Plus sinistre encore est un rapport publié lundi par le bureau des médias du gouvernement à Gaza selon lequel un adolescent de 14 ans a été grièvement blessé et a été amputé d'un membre après avoir ouvert une boîte de conserve piégée qu'il avait trouvée à l'intérieur de sa maison, qui avait été bombardée par les forces israéliennes. Le bureau des médias a noté que d'autres personnes avaient été blessées récemment par des conserves piégées.

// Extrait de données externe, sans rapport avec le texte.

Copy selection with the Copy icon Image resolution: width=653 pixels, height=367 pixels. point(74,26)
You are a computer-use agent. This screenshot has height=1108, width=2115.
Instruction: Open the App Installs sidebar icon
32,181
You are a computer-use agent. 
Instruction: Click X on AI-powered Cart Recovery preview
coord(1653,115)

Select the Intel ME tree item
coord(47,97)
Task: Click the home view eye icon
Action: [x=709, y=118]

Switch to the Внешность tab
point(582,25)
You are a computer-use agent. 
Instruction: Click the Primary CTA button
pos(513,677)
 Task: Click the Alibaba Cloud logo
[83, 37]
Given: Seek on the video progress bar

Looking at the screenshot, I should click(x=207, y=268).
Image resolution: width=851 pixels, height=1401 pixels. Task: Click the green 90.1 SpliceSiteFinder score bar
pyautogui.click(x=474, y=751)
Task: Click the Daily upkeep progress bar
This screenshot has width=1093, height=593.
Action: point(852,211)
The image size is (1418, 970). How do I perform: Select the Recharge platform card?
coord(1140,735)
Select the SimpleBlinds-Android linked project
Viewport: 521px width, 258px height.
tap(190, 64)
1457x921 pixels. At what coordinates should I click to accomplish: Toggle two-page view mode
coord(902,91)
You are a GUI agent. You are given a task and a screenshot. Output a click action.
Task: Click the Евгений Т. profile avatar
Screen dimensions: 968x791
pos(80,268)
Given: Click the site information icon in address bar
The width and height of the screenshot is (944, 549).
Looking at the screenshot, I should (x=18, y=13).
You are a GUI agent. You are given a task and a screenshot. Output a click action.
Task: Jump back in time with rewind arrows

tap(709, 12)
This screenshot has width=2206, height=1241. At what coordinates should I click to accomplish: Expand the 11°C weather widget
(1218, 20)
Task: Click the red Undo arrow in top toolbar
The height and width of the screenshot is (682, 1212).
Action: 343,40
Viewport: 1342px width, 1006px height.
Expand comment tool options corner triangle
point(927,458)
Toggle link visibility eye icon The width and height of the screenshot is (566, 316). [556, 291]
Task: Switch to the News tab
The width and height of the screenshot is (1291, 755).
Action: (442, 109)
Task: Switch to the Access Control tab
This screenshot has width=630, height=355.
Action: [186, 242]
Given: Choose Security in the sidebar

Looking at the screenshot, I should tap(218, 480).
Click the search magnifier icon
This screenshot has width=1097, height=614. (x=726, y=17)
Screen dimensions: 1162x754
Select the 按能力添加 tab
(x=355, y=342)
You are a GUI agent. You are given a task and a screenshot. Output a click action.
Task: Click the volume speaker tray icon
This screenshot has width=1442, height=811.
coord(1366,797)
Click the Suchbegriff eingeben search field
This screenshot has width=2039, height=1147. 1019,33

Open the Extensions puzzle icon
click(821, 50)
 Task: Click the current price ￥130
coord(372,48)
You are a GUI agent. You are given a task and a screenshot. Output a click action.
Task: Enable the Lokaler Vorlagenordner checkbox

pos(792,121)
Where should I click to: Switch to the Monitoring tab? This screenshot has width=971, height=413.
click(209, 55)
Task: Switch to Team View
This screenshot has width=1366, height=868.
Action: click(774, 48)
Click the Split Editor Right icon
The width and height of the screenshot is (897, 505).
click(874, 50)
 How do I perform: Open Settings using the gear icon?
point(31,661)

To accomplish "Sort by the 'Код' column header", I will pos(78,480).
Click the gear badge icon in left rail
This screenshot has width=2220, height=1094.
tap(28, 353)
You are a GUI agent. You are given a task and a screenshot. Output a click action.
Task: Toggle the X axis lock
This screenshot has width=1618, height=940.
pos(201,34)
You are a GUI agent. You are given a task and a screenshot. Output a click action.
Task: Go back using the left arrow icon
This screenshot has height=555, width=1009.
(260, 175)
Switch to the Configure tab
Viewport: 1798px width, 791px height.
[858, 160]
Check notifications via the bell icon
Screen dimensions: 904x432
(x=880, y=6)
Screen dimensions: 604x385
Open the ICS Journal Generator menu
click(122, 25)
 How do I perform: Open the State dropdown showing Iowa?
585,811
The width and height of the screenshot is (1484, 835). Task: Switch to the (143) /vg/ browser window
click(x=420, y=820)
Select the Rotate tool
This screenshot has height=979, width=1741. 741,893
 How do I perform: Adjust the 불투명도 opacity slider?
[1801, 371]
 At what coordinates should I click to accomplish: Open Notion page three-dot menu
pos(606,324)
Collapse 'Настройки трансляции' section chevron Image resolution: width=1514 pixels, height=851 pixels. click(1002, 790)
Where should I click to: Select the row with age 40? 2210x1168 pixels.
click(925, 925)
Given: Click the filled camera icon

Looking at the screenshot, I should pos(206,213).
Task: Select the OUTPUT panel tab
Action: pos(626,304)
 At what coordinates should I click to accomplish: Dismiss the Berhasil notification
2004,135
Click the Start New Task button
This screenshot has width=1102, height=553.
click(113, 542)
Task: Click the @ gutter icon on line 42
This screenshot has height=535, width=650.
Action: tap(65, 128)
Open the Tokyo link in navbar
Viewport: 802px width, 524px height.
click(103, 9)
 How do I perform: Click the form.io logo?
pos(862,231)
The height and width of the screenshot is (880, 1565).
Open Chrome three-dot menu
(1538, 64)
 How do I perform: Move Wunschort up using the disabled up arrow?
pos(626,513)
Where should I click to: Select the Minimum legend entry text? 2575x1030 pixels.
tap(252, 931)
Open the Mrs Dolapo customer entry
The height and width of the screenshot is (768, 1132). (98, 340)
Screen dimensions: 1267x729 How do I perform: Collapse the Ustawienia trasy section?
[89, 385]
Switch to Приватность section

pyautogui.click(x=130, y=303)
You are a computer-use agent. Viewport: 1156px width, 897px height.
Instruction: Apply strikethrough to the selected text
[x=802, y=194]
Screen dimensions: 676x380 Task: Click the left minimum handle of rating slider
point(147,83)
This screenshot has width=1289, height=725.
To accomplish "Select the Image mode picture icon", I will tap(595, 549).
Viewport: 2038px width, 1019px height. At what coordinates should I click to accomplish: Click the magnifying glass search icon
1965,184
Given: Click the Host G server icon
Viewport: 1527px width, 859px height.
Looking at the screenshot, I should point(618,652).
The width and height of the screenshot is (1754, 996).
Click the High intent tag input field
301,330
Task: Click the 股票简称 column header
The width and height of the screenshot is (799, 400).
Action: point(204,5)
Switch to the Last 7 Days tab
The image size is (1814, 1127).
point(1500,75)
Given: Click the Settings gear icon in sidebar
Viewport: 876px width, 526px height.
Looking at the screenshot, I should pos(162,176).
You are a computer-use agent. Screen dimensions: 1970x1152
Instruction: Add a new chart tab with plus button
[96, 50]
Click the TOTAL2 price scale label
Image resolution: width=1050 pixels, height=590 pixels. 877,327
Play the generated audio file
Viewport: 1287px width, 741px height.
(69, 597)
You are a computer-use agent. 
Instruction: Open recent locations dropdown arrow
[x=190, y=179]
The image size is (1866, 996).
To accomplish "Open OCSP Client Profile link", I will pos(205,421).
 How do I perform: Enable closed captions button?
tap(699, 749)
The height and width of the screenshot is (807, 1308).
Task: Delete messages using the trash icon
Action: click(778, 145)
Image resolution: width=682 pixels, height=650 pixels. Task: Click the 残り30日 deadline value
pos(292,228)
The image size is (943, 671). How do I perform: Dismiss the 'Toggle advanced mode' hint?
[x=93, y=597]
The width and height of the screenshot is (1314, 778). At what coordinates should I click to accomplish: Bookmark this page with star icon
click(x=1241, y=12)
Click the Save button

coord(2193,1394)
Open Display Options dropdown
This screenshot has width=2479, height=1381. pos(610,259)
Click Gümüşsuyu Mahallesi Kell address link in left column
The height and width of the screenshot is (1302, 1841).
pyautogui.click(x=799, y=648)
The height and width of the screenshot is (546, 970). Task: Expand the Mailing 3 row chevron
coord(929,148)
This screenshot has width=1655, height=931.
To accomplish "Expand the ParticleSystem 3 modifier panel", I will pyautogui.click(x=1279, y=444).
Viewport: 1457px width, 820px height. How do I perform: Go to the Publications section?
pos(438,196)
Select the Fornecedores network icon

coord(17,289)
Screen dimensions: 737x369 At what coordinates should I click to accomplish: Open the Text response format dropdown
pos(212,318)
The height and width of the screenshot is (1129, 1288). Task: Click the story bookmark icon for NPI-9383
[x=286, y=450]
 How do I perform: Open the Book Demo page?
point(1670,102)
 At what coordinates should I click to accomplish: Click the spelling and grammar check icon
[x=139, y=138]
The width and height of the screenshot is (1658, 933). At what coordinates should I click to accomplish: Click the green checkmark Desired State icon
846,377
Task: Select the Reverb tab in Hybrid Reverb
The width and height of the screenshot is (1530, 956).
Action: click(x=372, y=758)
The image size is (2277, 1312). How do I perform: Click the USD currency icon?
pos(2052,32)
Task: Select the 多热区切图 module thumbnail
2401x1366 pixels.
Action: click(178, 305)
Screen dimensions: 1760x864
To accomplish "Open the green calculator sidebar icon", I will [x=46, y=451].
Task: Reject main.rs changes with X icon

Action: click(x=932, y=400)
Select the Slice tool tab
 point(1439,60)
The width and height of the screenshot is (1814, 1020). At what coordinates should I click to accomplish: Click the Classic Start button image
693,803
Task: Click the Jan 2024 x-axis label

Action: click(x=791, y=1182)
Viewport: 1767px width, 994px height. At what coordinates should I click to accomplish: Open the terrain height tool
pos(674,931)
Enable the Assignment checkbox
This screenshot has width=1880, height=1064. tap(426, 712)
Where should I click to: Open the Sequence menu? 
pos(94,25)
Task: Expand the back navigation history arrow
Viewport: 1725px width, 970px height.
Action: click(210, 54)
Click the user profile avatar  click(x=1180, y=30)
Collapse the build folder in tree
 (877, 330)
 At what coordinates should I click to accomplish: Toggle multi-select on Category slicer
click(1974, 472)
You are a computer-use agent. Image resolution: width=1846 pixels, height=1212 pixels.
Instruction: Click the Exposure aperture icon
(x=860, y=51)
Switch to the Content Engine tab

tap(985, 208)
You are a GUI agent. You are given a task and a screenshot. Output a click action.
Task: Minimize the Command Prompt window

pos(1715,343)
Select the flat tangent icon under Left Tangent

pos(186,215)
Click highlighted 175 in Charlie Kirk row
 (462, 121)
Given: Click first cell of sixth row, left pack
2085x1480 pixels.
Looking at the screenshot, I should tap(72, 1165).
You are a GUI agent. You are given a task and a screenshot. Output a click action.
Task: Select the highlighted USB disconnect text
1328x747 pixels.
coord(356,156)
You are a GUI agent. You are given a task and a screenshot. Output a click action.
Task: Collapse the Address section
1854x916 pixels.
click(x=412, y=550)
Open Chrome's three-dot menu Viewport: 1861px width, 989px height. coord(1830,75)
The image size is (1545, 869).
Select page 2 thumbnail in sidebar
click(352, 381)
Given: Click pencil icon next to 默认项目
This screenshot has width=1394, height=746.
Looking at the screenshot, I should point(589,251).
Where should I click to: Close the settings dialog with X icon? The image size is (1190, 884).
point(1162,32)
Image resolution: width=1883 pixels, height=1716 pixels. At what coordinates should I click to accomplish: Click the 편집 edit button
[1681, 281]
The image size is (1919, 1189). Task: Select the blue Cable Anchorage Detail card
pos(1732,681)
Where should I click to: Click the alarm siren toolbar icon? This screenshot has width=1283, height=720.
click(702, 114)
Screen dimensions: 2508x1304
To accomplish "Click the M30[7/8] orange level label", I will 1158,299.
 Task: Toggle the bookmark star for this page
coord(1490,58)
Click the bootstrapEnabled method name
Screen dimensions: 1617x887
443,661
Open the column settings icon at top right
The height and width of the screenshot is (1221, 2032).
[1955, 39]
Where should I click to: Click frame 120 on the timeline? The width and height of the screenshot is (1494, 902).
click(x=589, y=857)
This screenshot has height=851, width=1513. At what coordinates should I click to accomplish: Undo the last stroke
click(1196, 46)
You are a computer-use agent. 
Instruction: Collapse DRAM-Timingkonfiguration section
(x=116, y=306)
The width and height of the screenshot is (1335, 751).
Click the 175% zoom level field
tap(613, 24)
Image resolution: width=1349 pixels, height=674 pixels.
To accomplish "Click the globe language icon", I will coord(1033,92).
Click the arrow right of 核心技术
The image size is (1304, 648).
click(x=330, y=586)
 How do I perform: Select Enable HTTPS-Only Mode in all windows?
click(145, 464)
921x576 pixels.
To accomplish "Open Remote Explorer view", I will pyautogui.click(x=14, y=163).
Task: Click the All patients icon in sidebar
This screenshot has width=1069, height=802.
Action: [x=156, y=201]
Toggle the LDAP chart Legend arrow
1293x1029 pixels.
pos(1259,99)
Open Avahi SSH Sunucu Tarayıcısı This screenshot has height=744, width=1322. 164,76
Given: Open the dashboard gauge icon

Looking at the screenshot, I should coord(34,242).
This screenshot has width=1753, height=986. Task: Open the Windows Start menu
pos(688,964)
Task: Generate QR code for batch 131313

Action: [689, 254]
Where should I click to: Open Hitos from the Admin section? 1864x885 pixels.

Les opérations militaires israéliennes impliquant des chars et des frappes aériennes se poursuivent. Selon le ministère de la Santé de Gaza, 80 Palestiniens ont été tués et 118 blessés entre lundi après-midi et 11 heures mercredi. Depuis le 7 octobre, au moins 34 568 Palestiniens ont été tués à Gaza et 77 765 blessés.

Le chef de l'aide humanitaire de l'ONU, Martin Griffiths, a averti mardi qu'une opération terrestre israélienne à Rafah était «à l'horizon immédiat». Il a souligné que les améliorations apportées par Israël à l'accès de l'aide à Gaza «ne peuvent pas être utilisées pour préparer ou justifier une attaque militaire à grande échelle contre Rafah». Une attaque militaire sur Gaza ne serait «rien moins qu'une tragédie au-delà des mots», a-t-il dit.

Griffiths a déclaré qu'une opération terrestre porterait un coup désastreux aux «agences qui luttent pour fournir une aide humanitaire malgré les hostilités actives, les routes impraticables, les munitions non explosées, les pénuries de carburant, les retards aux points de contrôle et les restrictions israéliennes». Cela apporterait encore plus de traumatismes et de morts pour «les centaines de milliers de personnes qui ont fui vers le point le plus au sud de Gaza pour échapper à la maladie, à la famine, aux fosses communes et aux combats directs ».